Отец достает наручники из куртки и пристегивает мое запястье к батарее.
— Все выходные будешь сидеть здесь, понял? Как тупорылая собака! На привязи. — Он смотрит на меня, затем достает ножницы из своего сундука. Захлопывает его, и я подпрыгиваю. Мозолистые пальцы сжимают мои волосы. Чиканье. Клочки падают на колени. — Учительнице скажу, что у тебя вши.
— Да, папочка...
— И хватит реветь! Ты омерзительно себя вел, ты должен беспрестанно молиться, учти.
Я бормочу что-то... надо отвечать громко, иначе отец ударит вновь, но всхлипывания мешают говорить, горло разбухает, и я немею.
***
Просыпаюсь резко. Так, словно меня треснули хлыстом. Кажется, даже с криком. Дергаюсь, мокрый от жуткого детского кошмара, от прошлого, с запахом ладана в носу, звуком скрежетающих о батарею наручников. Впрочем, железный звук не исчезает. Тело ноет. Запрокидываю голову и понимаю, что привязан к стене — кандалы на запястьях и лодыжках. Что происходит?

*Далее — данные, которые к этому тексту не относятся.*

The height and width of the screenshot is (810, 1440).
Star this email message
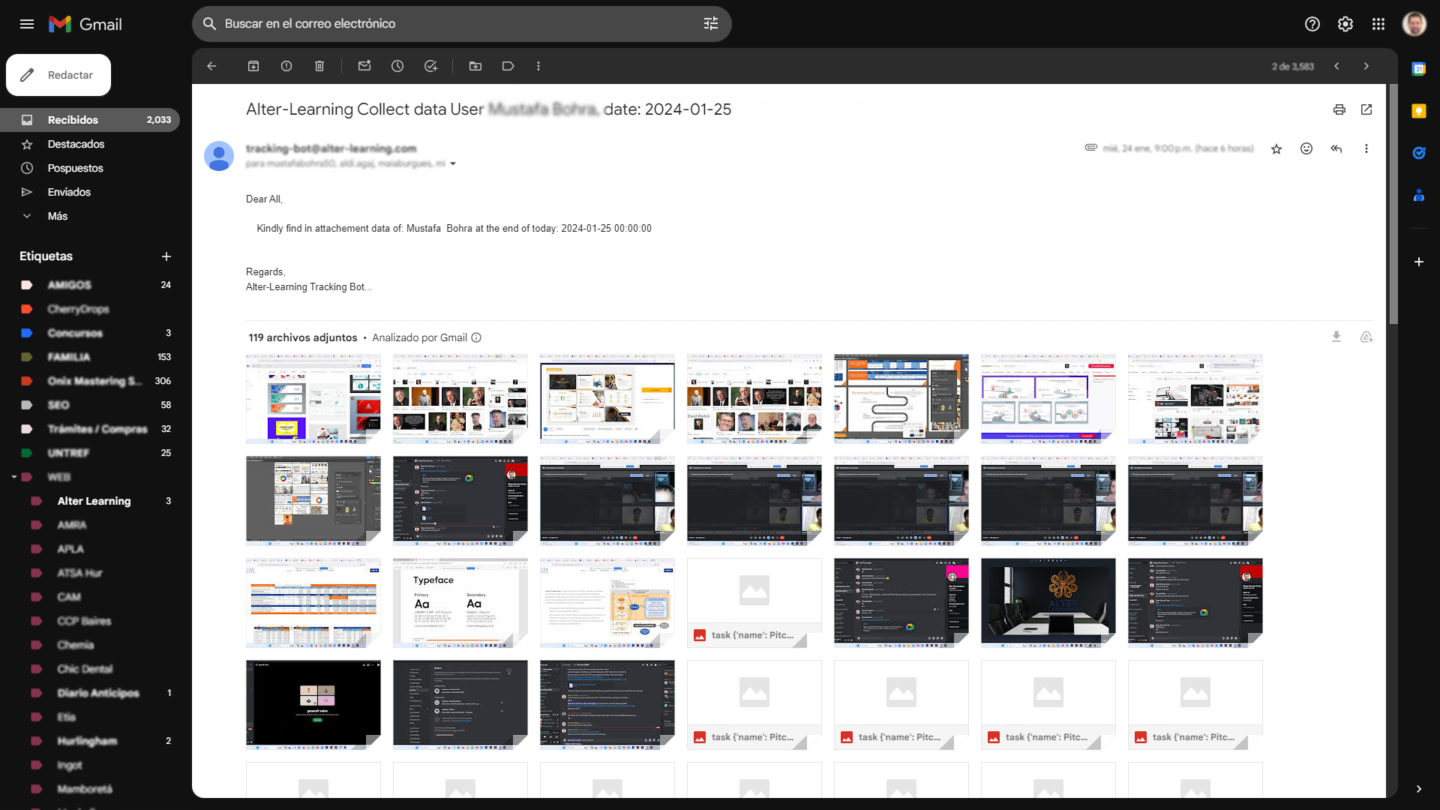click(1276, 149)

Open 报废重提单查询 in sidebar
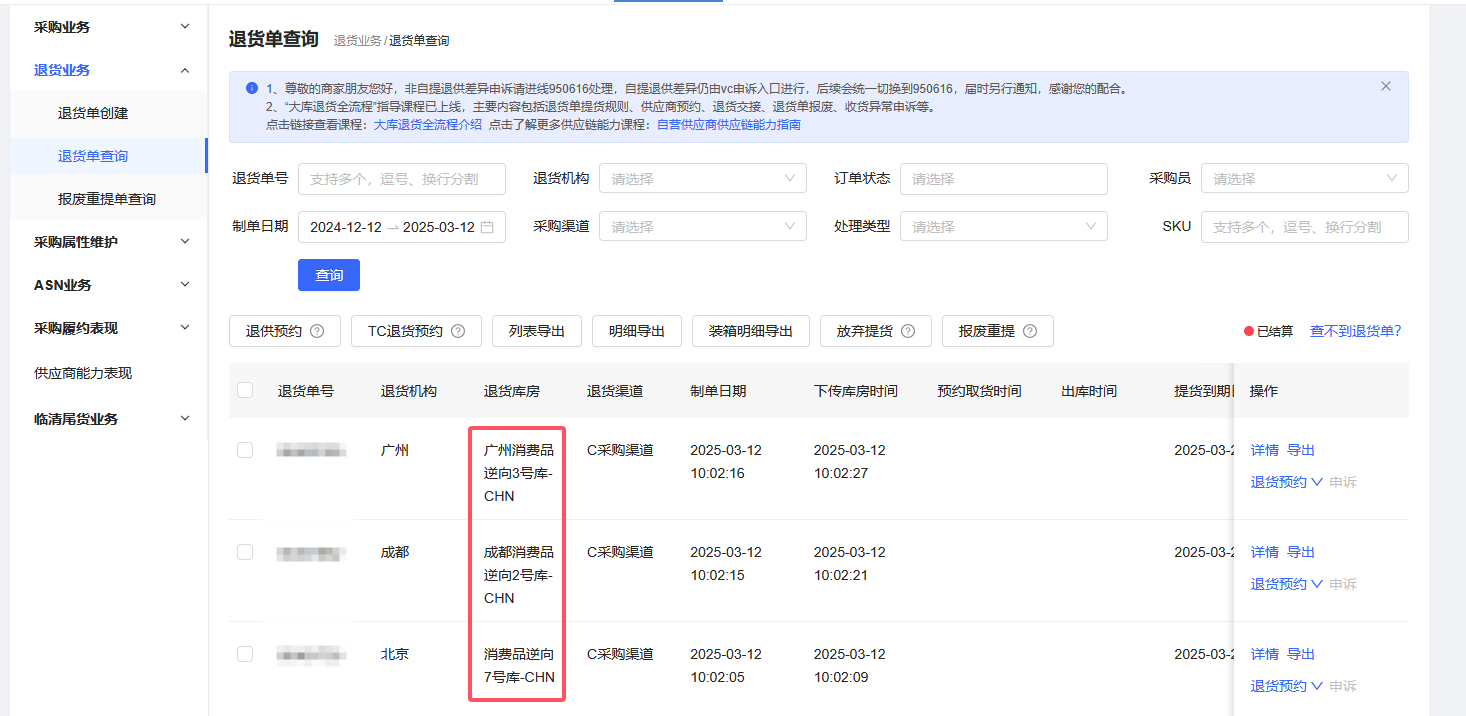[x=107, y=199]
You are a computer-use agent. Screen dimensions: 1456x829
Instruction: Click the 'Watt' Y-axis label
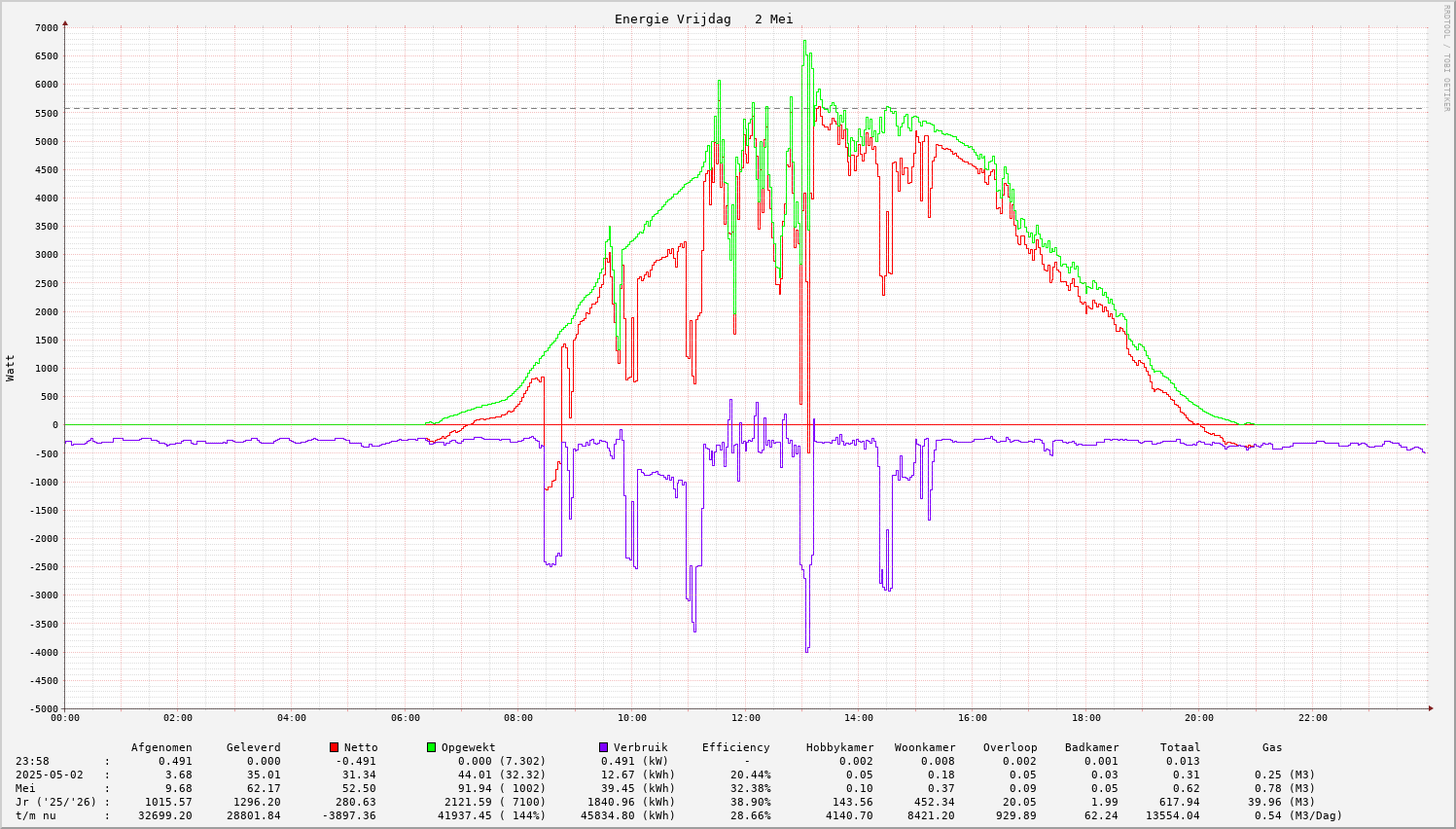(11, 368)
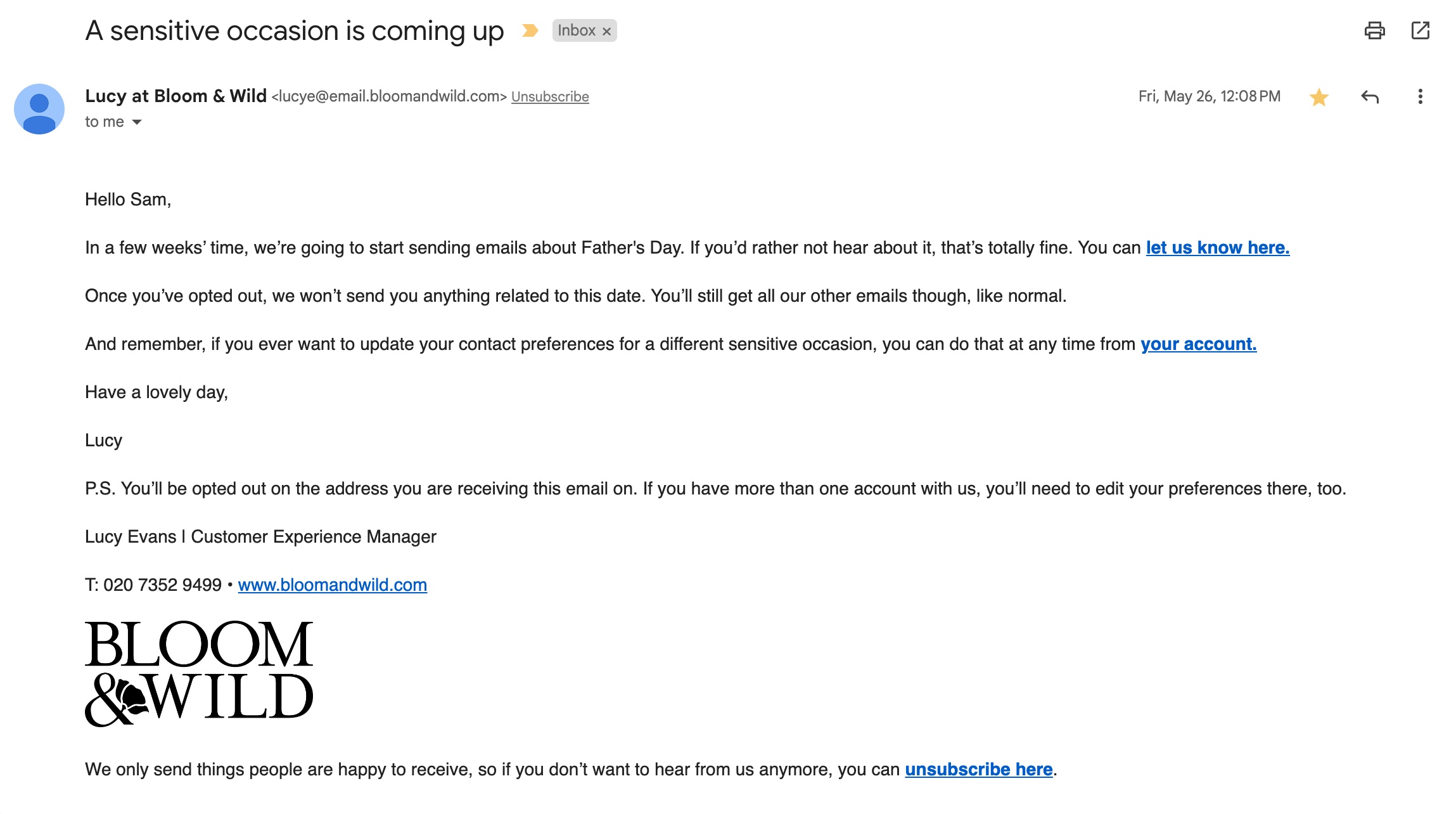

Мозги как битое стекло. Голова кругом. Над макушкой трещит тусклая лампочка. Каждый шорох причиняет почти физическую боль.
— Выспался?
Вздрагиваю от голоса, сочащегося из темного угла. Инга сидит на деревянном ящике и щелкает орехи, вокруг нее не меньше пяти открытых мешков.
— Фундука? — предлагает она.
— Ты... че делаешь? — хриплю сухими губами.
— Ем.
— А?
— В кладовой запасы орехов не помещались, и часть мешков перенесли сюда. Иларий заказал их год назад для оладий, а у Сары оказалась аллергия.
— Пять мешков? На оладьи?
— Девять. — Она весело хмыкает. — Будешь?
— А помочь ты не хочешь?
Она задумывается, затем кладет орех в рот и непринужденно жует.
— М-м-м... нет.
— Ини!
— Фисташек?
— Ну ты и...
— Кто?
— Суч... — глотая маты. — Суровая, но прекрасная девушка, которая не оставляет друзей в беде.
— А мы друзья?
— Больше чем когда-либо!
Инга молча рассматривает меня.
— Не хочешь помогать? Ладно. Тогда позови Рона. Почему он не с тобой?
— Он не спускается в подвал. Никогда. И странно, что ты упомянул Рона, а не Илария. Неужели вы в ссоре? То-то он так робко сюда заглядывал, прямо мышонок в норку, — она игриво шепелявит детским голосом.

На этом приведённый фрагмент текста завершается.